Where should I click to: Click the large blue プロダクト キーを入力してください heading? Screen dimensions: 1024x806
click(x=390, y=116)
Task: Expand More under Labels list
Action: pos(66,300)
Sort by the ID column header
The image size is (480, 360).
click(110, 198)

[REQUIRED WORK] Print the listing once more, exactly as it stands above.

[FINISHED TASK]
Where should I click to: Click the large blue プロダクト キーを入力してください heading? Screen dimensions: 1024x806
click(x=390, y=116)
Task: Expand More under Labels list
Action: pos(66,300)
Sort by the ID column header
The image size is (480, 360).
click(110, 198)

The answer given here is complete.